Next, fill a large soup pot with water to cook the noodles. Bring water to a boil with a pinch of salt.
As you’re waiting for the water to heat up for the noodles, grab a blender and add all your pesto ingredients except one lemon. Start off by pulsing a few times to get everything moving, then turn on high and blend for 7-10 seconds or until you get your desired consistency. I prefer to keep the pesto with a bit of texture, rather than completely blending till smooth, but it’s up to you. Once you reach desired consistency, taste for salt and brightness from the lemon, add the other lemon if needed. Set aside with the pesto still inside blender.

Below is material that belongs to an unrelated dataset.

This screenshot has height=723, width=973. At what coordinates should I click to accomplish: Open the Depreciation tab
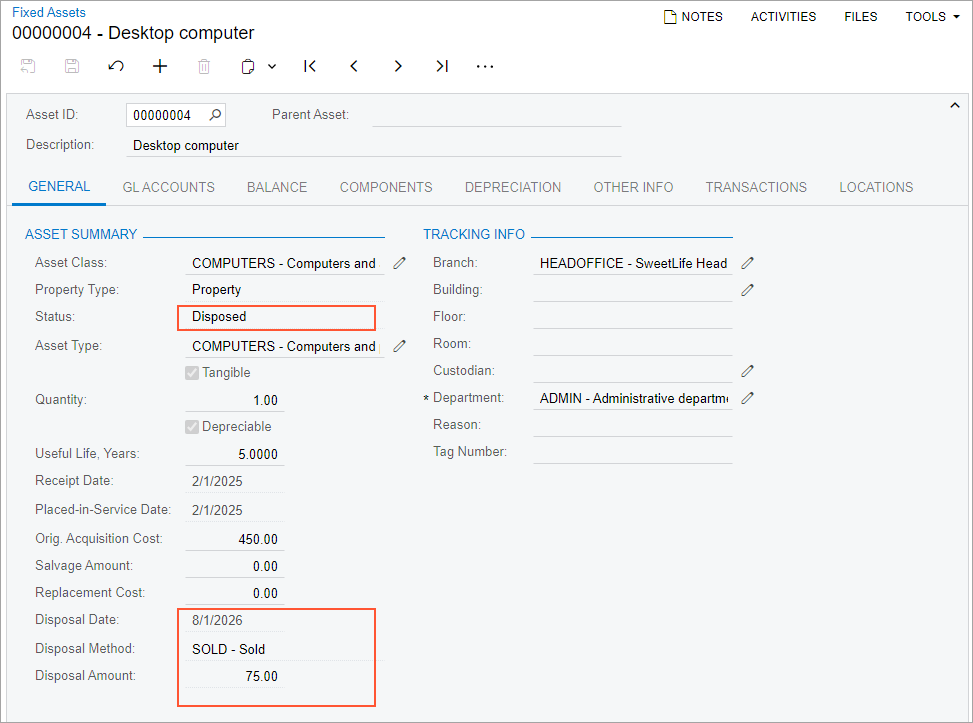pos(513,187)

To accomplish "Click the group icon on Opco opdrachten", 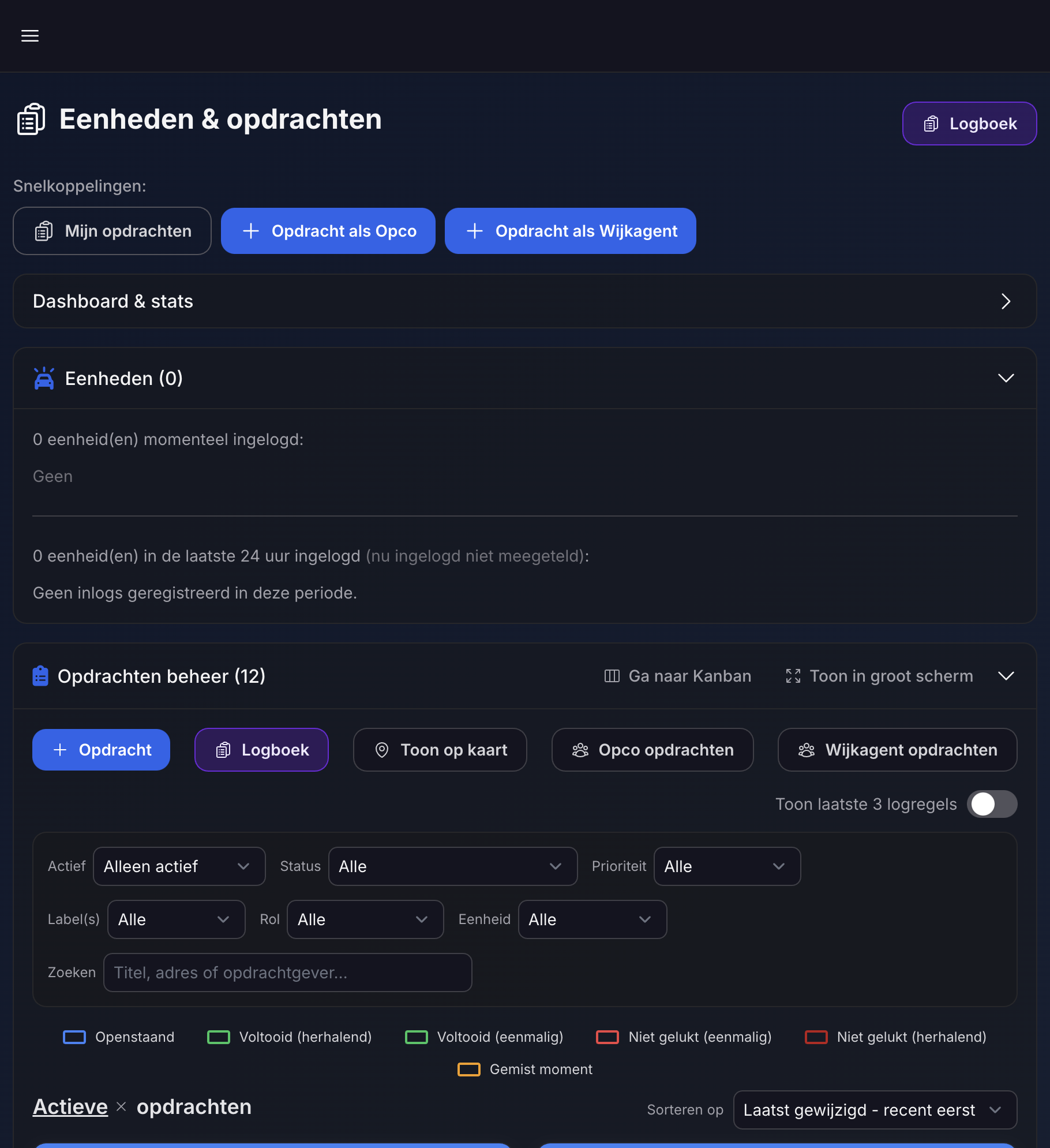I will coord(580,750).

Cook rice noodles to package instructions. Once done, strain water out, and rinse with cold water. Optional to drizzle with olive oil or vegan butter, to prevent noodles from sticking to each other. Set aside back into the empty pot, and cover with the lid.
Now the fun part! Grab your blender and pour your pesto over the noodles and mix with a wooden spoon until everything is coated. You can use all the pesto or save a little bit for leftovers later on. Cover the pot to keep the noodles warm.
Lastly, grab the marinating mushrooms from the fridge, and heat a large cast iron skillet on medium high heat. Once hot, add your mushrooms and all the marinade into the skillet. Sauté with tongs for 5-7 minutes until the mushrooms are browning and have reduced in size. Remove from heat, and quickly grab your serving bowls.
Serve up your pesto pasta portions to desired size, then using tongs, grab a few slices of mushrooms and place them over the top of the pasta. Garnish with some flaky sea salt, red pepper flakes, and even a few leaves of basil. Enjoy immediately!